Calling yourself a 'team player' or a 'detail-oriented pro' won't help you race past the competition. Every person who applies for this job will be able to make the same statement, so this kind of sentence will only obscure the details that really do make you special. Know the difference between a credential that applies to everyone in the world and a credential that separates you from the pack. Avoid the obvious qualification and you'll draw more attention to your unique traits.

4. Jargon that's not industry-specific

Leverage the kinds of insider terms and acronyms that set you apart as an experienced hand. Referencing software platforms, government agencies, well-known industry products and events, oversight groups, and familiar acronyms can help set you apart as a seasoned expert. On the other hand, non-specific jargon can frame you as a smoke-thrower. Avoid terms you picked up from generic corporate seminars or pitches for non-industry-specific products and services. (For example: Synergy, Cross-Marketing, Strategize, Optimal, and Solution-Provider.)

5. A lack of research

Spend time truly getting to the bottom of what the targeted employers are specifically looking for.
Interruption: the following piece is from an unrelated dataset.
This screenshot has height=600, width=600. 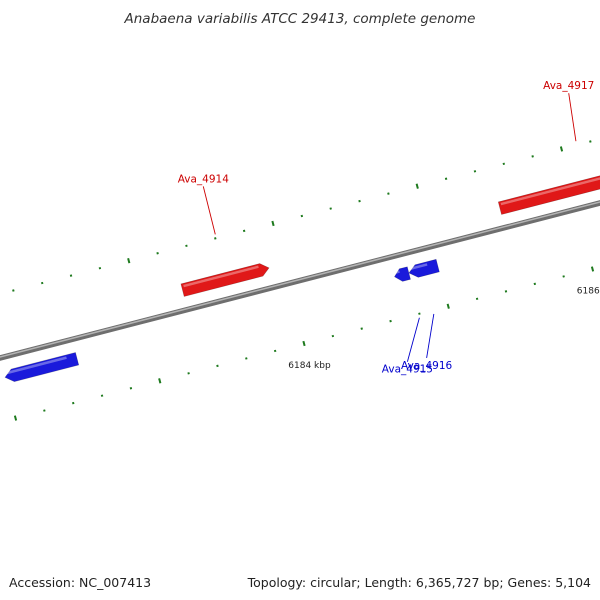 I want to click on gene-label-ava-4914: Ava_4914, so click(x=204, y=179). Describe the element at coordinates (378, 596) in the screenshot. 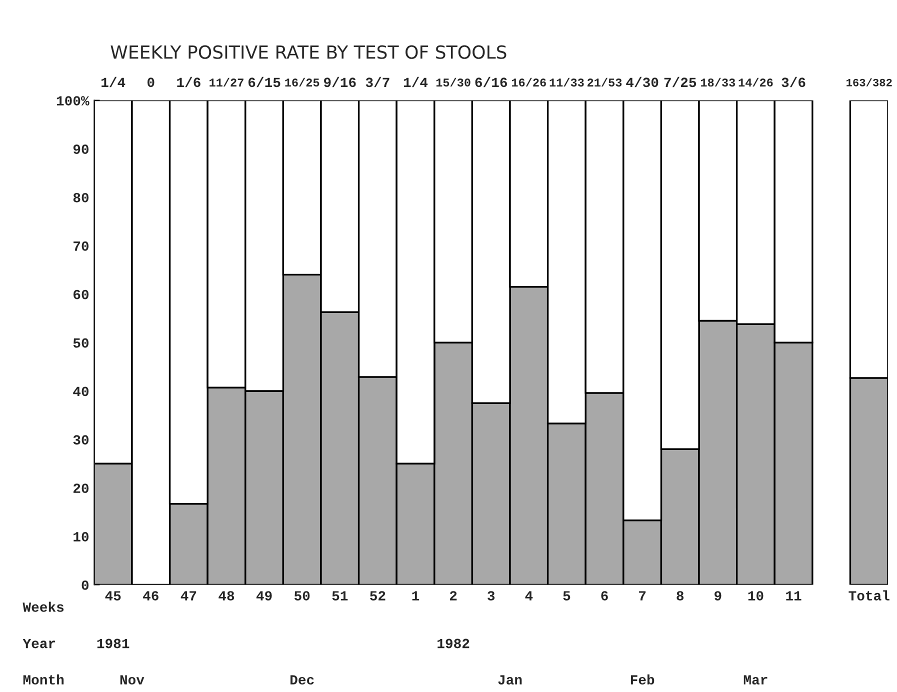

I see `x-tick-label: 52` at that location.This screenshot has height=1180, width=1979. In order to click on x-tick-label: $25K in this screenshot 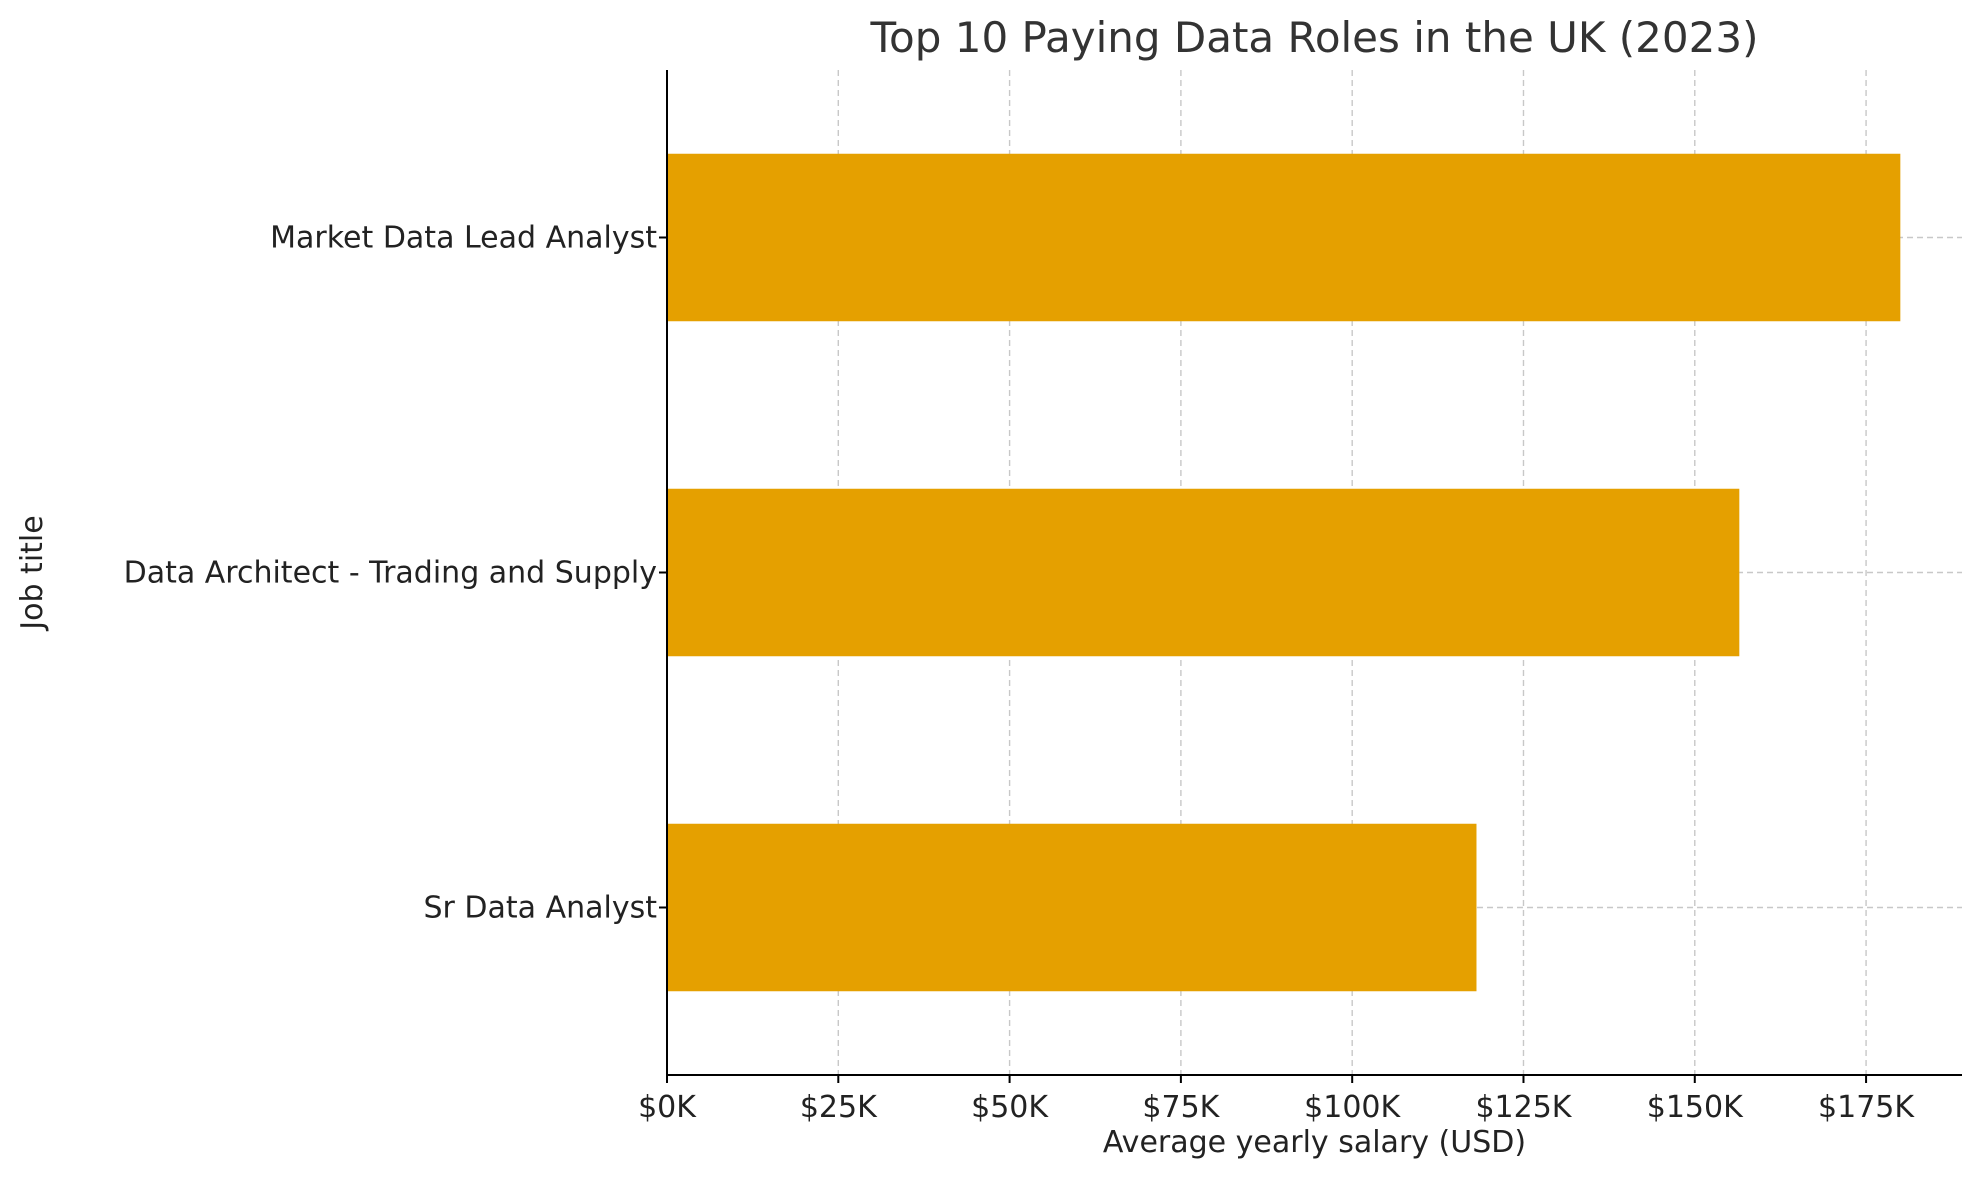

Read job descriptions carefully and visit the company website to find out a) what your employers need in terms of skills and experience, b) the credentials they seem to be having trouble finding, and c) the qualifications that might be advantageous but aren't deal-breakers. Align your resume with the information you find.

6. No customization

Let's face facts: employers don't have time to carefully read hundreds of resumes, and you don't have time to create a completely different resume for each job you pursue. It's okay to use a template that varies only slightly from each job to the next, but don't just send the exact same resume every time. Take some time to adjust your summary, skills and work history sections to fit each job you apply for; this avoids making your application look like a spammy carpet-bombing campaign.